褐色の積荷(1)

 帝国艦隊第47高速輸送隊――僕が配属された先は、大仰な名前に対して船は小さな輸送艦一隻のみ、兵士は自分を含めて4人だけの名ばかり部隊だった。
 この部隊の仕事は帝都の産業塔で生産された軍需品を南パンノニア戦線に運ぶ、類型的なピストン輸送だ。だが、それは表向きの話だ。この「アジュメール」という小さな輸送艦は、員数外の民生品も運んでいるのだ。
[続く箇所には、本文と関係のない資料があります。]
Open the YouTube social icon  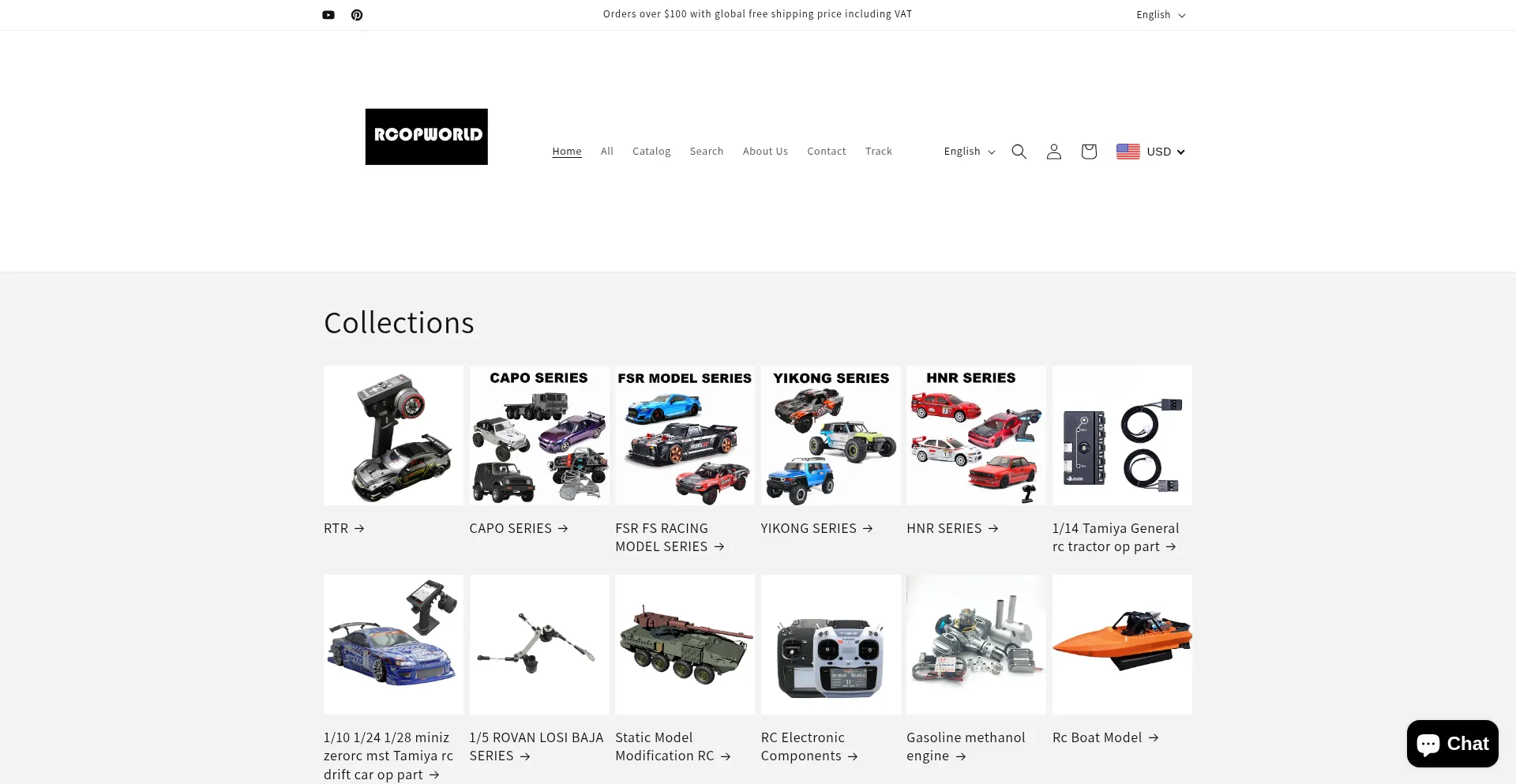click(x=328, y=15)

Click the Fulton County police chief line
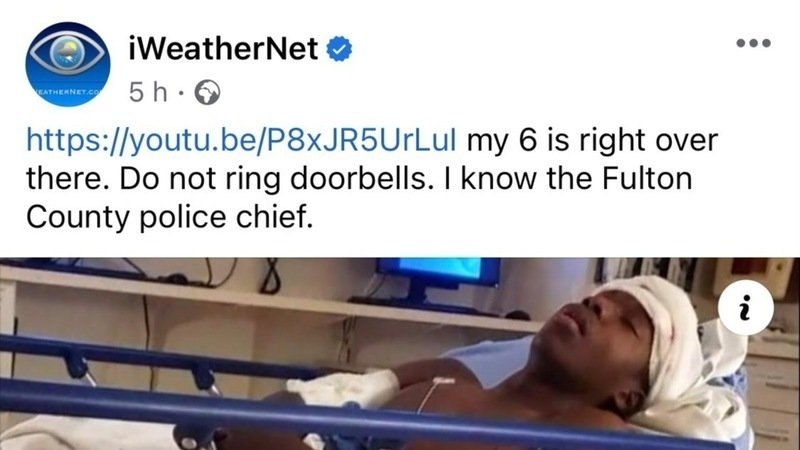169,217
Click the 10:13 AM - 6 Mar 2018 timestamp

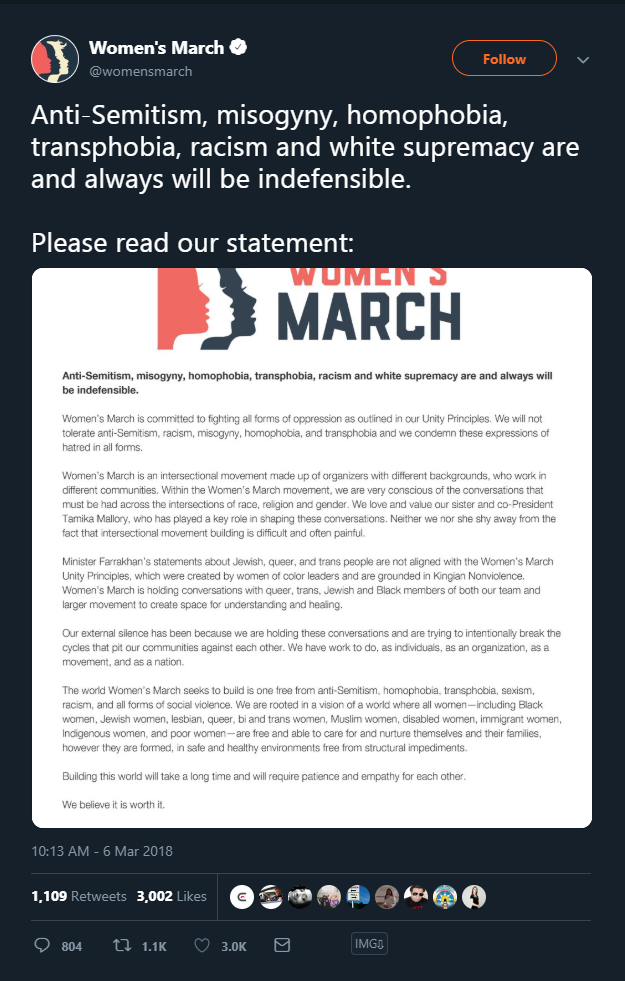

例を挙げるなら、大物貴族の低俗なスキャンダルが書かれた地下出版のゴシック誌、密造酒、軍支給品のタバコなどだ。これをカルタグの闇市場で売りさばき、帰りの船倉に詰め込まれるアーキルのポルノ雑誌、パンノニアハーブ、クルカ人形を購入する資金に充てる。当然これは違法行為であり、バレればただでは済まない。もちろん配属されたばかりの頃には彼らを密告しようとも考えたが、配属歓迎会で飲まされた酒が北パンノニア産のもの(当然違法品だ)だったと知らされて諦めた。共犯関係とみなされてしょっぴかれたくなかったからだ。
 こうして僕は密輸業の片棒を担ぐことになってしまった。もっとも利益は山分け、密輸品のおこぼれも貰えるので、そう悪くもない待遇ではある。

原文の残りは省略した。